> TASKS TO COMPLETE
• A. Answer these questions from the symposium welcome letter:
(i) In which city and country is the 55th EMBS meeting held?
(ii) How does the letter define the ecological transition?
(iii) What will the 55th EMBS call for?
• B. Rewrite the passage of the symposium welcome letter starting at "After two years" and ending at "in this direction.", substituting "peaceful cooperation" for "peaceful collaboration".
• C. Resume the welcome letter for the European Marine Biological Symposium from its last sentence.

Dear colleagues and friends,

 

After two years of COVID, the European Marine Biological Symposium is back! It has been a very hard period: COVID still represents a health issue, but also a socio-economic one. On top of this: the Ukraine war and its impact on the climate crisis. Our scientific community can react to this disastrous series of events by promoting and safeguarding marine science through exchanges of solid scientific ideas, in peaceful collaboration: scientific diplomacy is particularly urgent. The 55th EMBS meeting in Gdańsk, Poland, a highly inspiring place in a country at the border of this senseless conflict, is a step in this direction.

The achievement of environmental policy objectives is particularly challenging in this period. The ecological transition, the shift from fossil fuels to blue-green energy sources, is far from being accomplished. This step is fundamental to achieve the environmental targets set several years ago and always postponed. The Aichi Biodiversity Targets, the UN Sustainable Development Goals, the Water Framework Directive, the Marine Strategy Framework Directive, the Maritime Spatial Planning Directive, among the others, build a formidable framework towards sustainability. For the moment, the targets were not reached. The 55th EMBS will call for more courageous choices at political level, so as to reverse the biodiversity crisis.

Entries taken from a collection

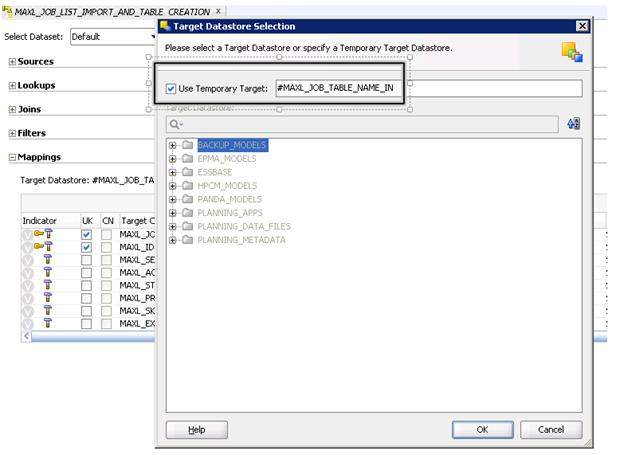Click the ESSBASE folder icon
The image size is (624, 455).
pyautogui.click(x=187, y=172)
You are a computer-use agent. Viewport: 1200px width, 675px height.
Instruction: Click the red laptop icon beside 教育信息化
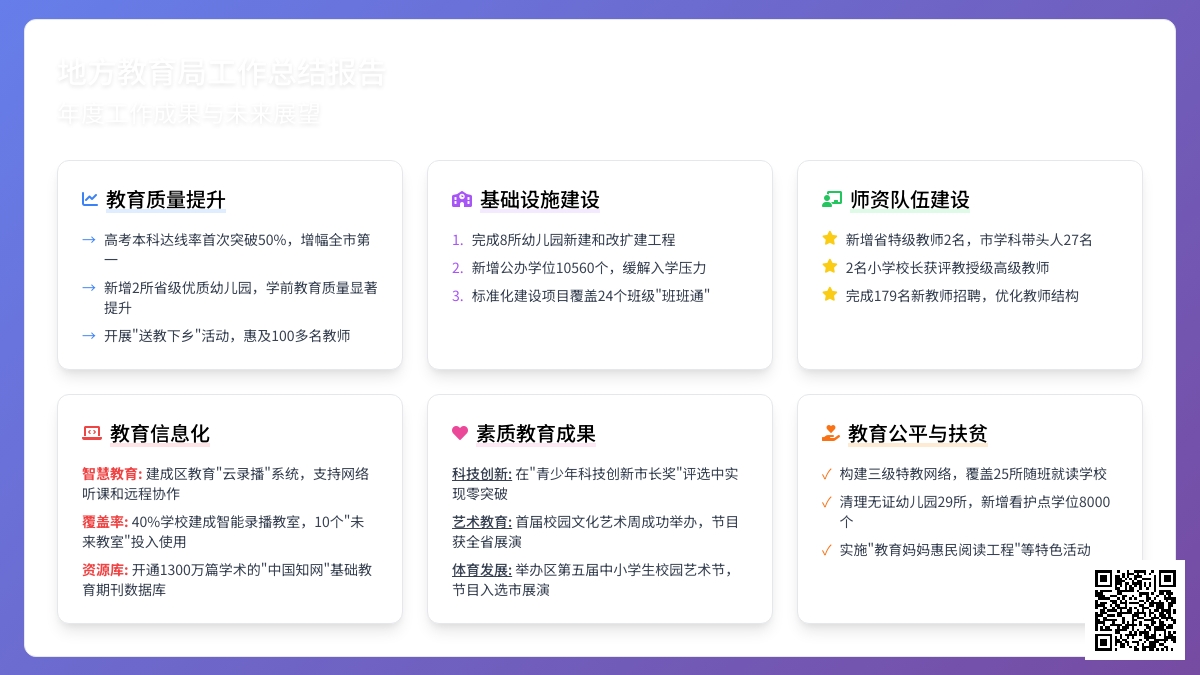pos(92,433)
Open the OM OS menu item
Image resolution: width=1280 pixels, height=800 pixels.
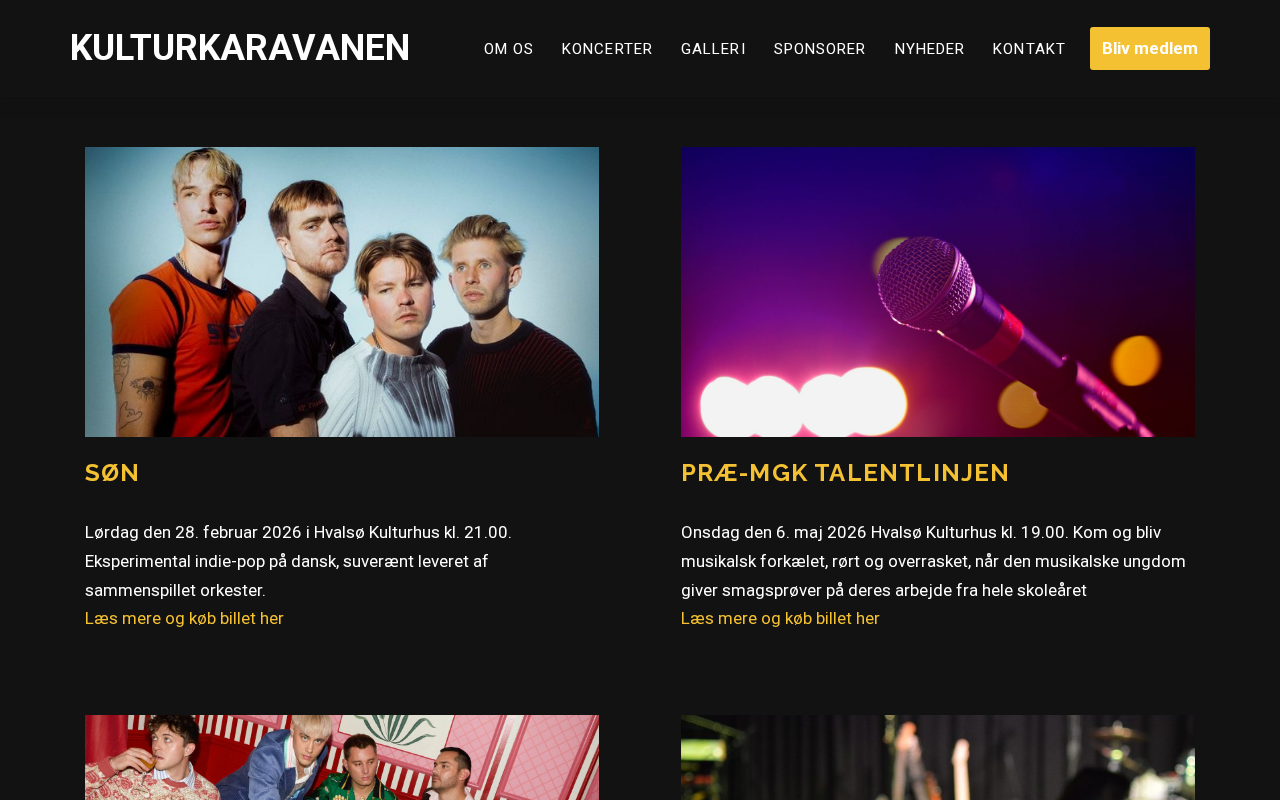click(508, 49)
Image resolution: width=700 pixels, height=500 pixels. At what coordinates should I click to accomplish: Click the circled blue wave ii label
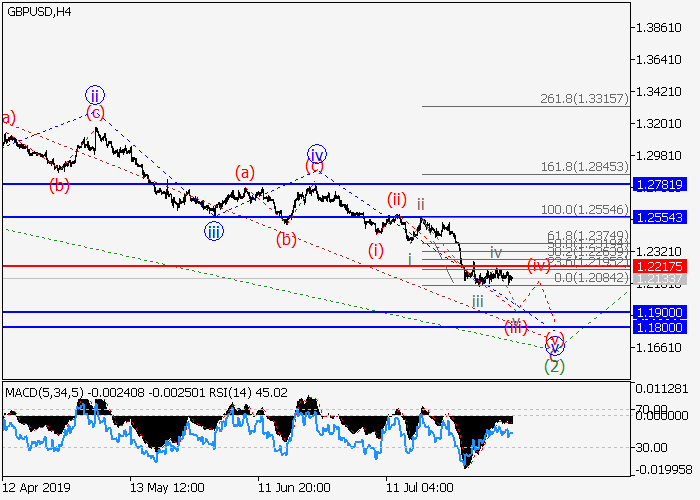[95, 95]
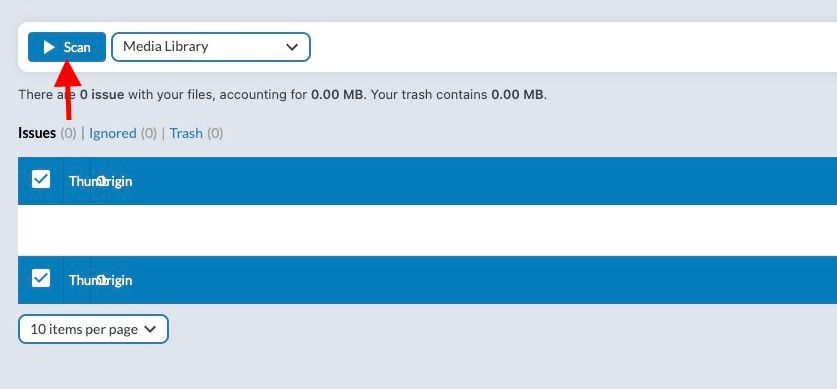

> RESPONSES TO THE TASKS
• A.
(i) Gdańsk, Poland.
(ii) The shift from fossil fuels to blue-green energy sources.
(iii) More courageous choices at political level, so as to reverse the biodiversity crisis.

• B.
After two years of COVID, the European Marine Biological Symposium is back! It has been a very hard period: COVID still represents a health issue, but also a socio-economic one. On top of this: the Ukraine war and its impact on the climate crisis. Our scientific community can react to this disastrous series of events by promoting and safeguarding marine science through exchanges of solid scientific ideas, in peaceful cooperation: scientific diplomacy is particularly urgent. The 55th EMBS meeting in Gdańsk, Poland, a highly inspiring place in a country at the border of this senseless conflict, is a step in this direction.

• C.
As scientists, we know that solutions are still at hand. The EMBS proposes cutting edge themes: from new tools and findings addressing molecular mechanisms of natural processes in the marine environment, to discoveries of unrecognized and lesser-known traits of the diversity and physiology of marine organisms across levels of biological organization, passing through hot topics of multiple stressors and the urgent need for a careful management of living resources.

Come to the next 55 EMBS, it will be more than an European congress on marine biology: it will be a new opportunity for our community to take up the challenges imposed by present and future environmental issues through interdisciplinary research, and set forth on a path towards a sustainable use of our seas.